**Available data:**
════════════════════

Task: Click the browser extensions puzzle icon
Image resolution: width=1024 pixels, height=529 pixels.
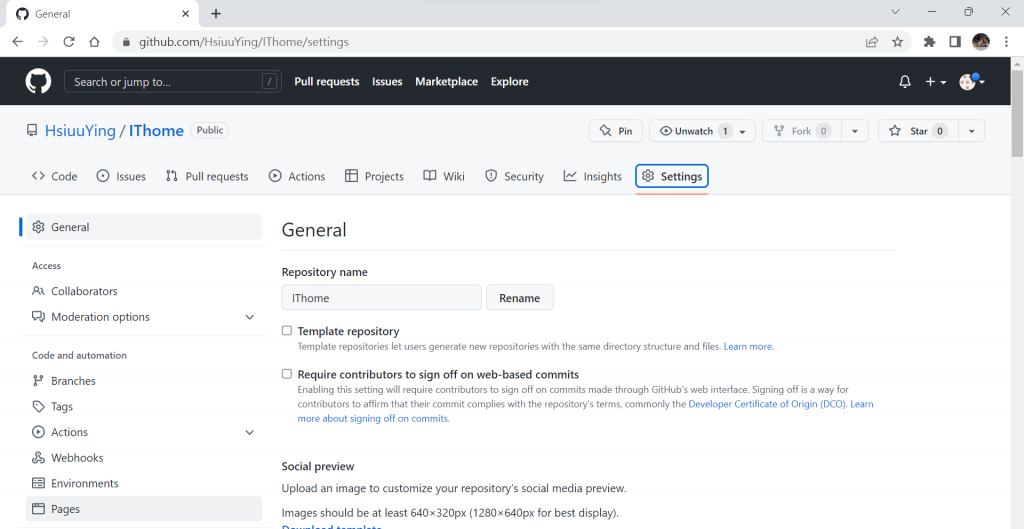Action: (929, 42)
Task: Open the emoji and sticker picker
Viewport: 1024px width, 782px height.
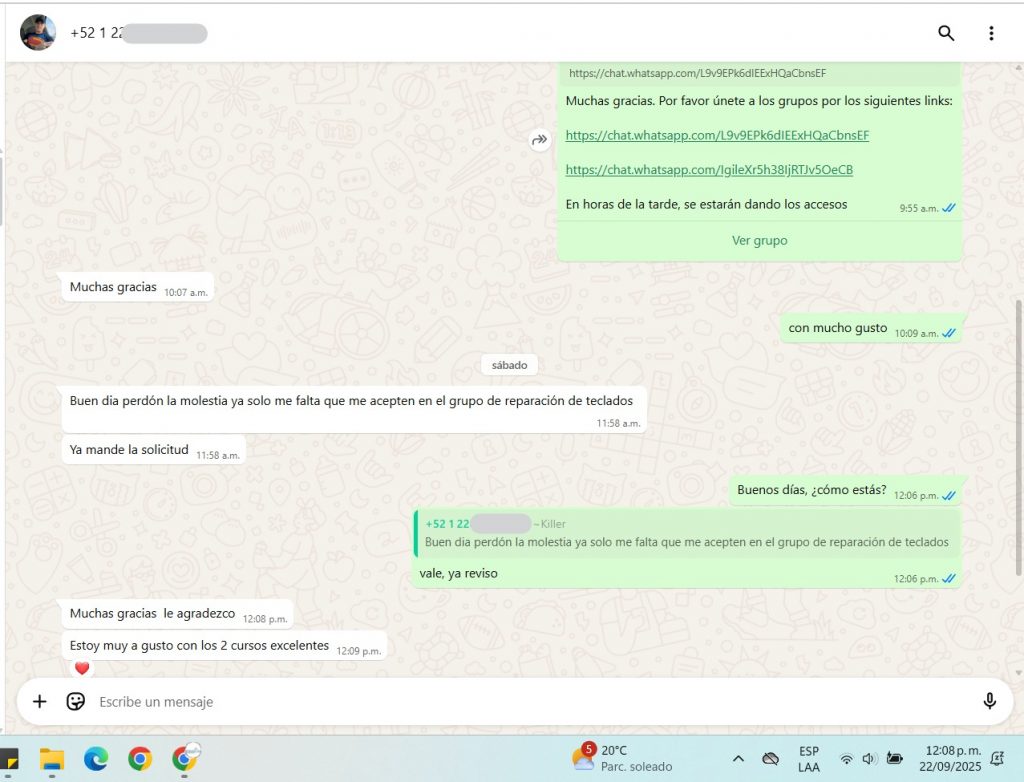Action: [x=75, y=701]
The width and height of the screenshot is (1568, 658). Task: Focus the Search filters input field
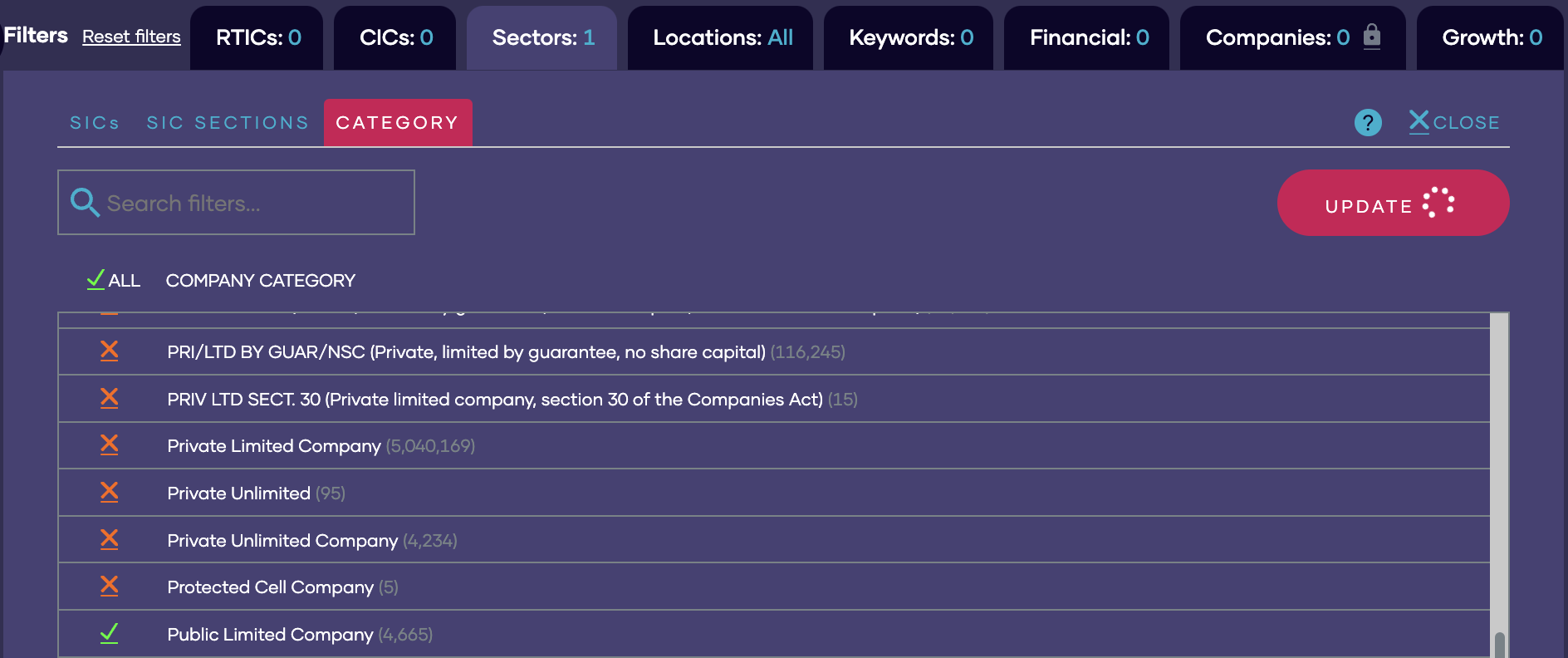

════════════════════

**Problem statement:**
Among the lines of the material above, tally those containing "Task" and respond with the total only.

**Solution:**
3